YOUR ASSIGNMENT:
Reproduce the full set of records verbatim.

Stored data:
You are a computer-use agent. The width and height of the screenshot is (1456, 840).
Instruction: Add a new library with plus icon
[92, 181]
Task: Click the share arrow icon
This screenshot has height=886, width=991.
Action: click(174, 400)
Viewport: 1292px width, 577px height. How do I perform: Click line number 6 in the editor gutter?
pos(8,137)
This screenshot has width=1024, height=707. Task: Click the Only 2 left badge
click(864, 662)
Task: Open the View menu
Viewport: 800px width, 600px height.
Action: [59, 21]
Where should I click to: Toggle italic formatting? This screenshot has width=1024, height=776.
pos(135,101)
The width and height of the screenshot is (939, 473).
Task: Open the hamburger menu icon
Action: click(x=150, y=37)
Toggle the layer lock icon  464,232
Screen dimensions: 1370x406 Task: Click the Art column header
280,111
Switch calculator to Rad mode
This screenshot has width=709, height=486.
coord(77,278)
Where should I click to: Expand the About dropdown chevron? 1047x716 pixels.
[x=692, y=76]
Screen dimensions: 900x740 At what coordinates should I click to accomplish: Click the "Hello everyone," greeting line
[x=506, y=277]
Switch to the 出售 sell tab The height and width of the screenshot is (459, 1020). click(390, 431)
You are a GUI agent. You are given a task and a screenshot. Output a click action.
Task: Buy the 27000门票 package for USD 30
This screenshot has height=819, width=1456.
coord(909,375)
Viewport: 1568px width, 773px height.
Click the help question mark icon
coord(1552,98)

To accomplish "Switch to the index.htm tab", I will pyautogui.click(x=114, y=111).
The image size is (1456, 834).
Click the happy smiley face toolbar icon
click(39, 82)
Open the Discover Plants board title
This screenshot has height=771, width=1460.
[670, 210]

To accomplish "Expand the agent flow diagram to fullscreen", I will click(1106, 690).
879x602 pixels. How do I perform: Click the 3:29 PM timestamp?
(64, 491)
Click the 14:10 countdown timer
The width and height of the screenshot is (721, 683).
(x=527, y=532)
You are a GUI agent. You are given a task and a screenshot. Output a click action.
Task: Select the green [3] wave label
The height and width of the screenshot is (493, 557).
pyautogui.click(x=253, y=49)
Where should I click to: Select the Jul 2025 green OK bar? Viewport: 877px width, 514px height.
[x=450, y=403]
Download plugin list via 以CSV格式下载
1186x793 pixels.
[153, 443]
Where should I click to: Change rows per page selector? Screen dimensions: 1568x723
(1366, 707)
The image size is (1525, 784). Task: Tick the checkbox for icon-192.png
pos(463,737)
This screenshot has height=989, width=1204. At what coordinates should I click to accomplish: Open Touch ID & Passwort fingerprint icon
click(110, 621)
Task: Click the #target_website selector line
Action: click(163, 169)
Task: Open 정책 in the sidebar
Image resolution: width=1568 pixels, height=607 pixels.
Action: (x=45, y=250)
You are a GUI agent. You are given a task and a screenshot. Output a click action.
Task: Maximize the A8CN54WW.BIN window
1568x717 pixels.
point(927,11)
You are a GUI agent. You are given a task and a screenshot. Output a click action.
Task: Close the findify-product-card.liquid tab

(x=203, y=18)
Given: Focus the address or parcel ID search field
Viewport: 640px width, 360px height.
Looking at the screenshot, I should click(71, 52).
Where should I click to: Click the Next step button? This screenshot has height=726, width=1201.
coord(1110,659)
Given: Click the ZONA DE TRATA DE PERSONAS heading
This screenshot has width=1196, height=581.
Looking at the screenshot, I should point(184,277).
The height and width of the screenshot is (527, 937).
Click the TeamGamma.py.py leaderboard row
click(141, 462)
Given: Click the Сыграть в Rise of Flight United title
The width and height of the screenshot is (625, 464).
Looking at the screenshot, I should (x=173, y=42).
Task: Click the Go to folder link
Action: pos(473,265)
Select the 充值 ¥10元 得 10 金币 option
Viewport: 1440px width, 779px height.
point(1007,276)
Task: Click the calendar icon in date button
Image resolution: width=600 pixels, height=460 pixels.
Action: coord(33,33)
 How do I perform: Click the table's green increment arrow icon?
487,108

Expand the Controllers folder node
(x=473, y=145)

YOUR SOLUTION:
You are a computer-use agent. The width and height of the screenshot is (1456, 840).
Instruction: Add a new library with plus icon
[92, 181]
Task: Click the share arrow icon
This screenshot has height=886, width=991.
Action: click(174, 400)
Viewport: 1292px width, 577px height. How do I perform: Click line number 6 in the editor gutter?
pos(8,137)
This screenshot has width=1024, height=707. Task: Click the Only 2 left badge
click(864, 662)
Task: Open the View menu
Viewport: 800px width, 600px height.
Action: [59, 21]
Where should I click to: Toggle italic formatting? This screenshot has width=1024, height=776.
pos(135,101)
The width and height of the screenshot is (939, 473).
Task: Open the hamburger menu icon
Action: click(x=150, y=37)
Toggle the layer lock icon  464,232
Screen dimensions: 1370x406 Task: Click the Art column header
280,111
Switch calculator to Rad mode
This screenshot has width=709, height=486.
coord(77,278)
Where should I click to: Expand the About dropdown chevron? 1047x716 pixels.
[x=692, y=76]
Screen dimensions: 900x740 At what coordinates should I click to accomplish: Click the "Hello everyone," greeting line
[x=506, y=277]
Switch to the 出售 sell tab The height and width of the screenshot is (459, 1020). click(390, 431)
You are a GUI agent. You are given a task and a screenshot. Output a click action.
Task: Buy the 27000门票 package for USD 30
This screenshot has height=819, width=1456.
coord(909,375)
Viewport: 1568px width, 773px height.
Click the help question mark icon
coord(1552,98)

To accomplish "Switch to the index.htm tab", I will pyautogui.click(x=114, y=111).
The image size is (1456, 834).
Click the happy smiley face toolbar icon
click(39, 82)
Open the Discover Plants board title
This screenshot has height=771, width=1460.
[670, 210]

To accomplish "Expand the agent flow diagram to fullscreen", I will click(1106, 690).
879x602 pixels. How do I perform: Click the 3:29 PM timestamp?
(64, 491)
Click the 14:10 countdown timer
The width and height of the screenshot is (721, 683).
(x=527, y=532)
You are a GUI agent. You are given a task and a screenshot. Output a click action.
Task: Select the green [3] wave label
The height and width of the screenshot is (493, 557).
pyautogui.click(x=253, y=49)
Where should I click to: Select the Jul 2025 green OK bar? Viewport: 877px width, 514px height.
[x=450, y=403]
Download plugin list via 以CSV格式下载
1186x793 pixels.
[153, 443]
Where should I click to: Change rows per page selector? Screen dimensions: 1568x723
(1366, 707)
The image size is (1525, 784). Task: Tick the checkbox for icon-192.png
pos(463,737)
This screenshot has height=989, width=1204. At what coordinates should I click to accomplish: Open Touch ID & Passwort fingerprint icon
click(110, 621)
Task: Click the #target_website selector line
Action: click(163, 169)
Task: Open 정책 in the sidebar
Image resolution: width=1568 pixels, height=607 pixels.
Action: (x=45, y=250)
You are a GUI agent. You are given a task and a screenshot. Output a click action.
Task: Maximize the A8CN54WW.BIN window
1568x717 pixels.
point(927,11)
You are a GUI agent. You are given a task and a screenshot. Output a click action.
Task: Close the findify-product-card.liquid tab

(x=203, y=18)
Given: Focus the address or parcel ID search field
Viewport: 640px width, 360px height.
Looking at the screenshot, I should click(71, 52).
Where should I click to: Click the Next step button? This screenshot has height=726, width=1201.
coord(1110,659)
Given: Click the ZONA DE TRATA DE PERSONAS heading
This screenshot has width=1196, height=581.
Looking at the screenshot, I should point(184,277).
The height and width of the screenshot is (527, 937).
Click the TeamGamma.py.py leaderboard row
click(141, 462)
Given: Click the Сыграть в Rise of Flight United title
The width and height of the screenshot is (625, 464).
Looking at the screenshot, I should (x=173, y=42).
Task: Click the Go to folder link
Action: pos(473,265)
Select the 充值 ¥10元 得 10 金币 option
Viewport: 1440px width, 779px height.
point(1007,276)
Task: Click the calendar icon in date button
Image resolution: width=600 pixels, height=460 pixels.
Action: coord(33,33)
 How do I perform: Click the table's green increment arrow icon?
487,108

Expand the Controllers folder node
(x=473, y=145)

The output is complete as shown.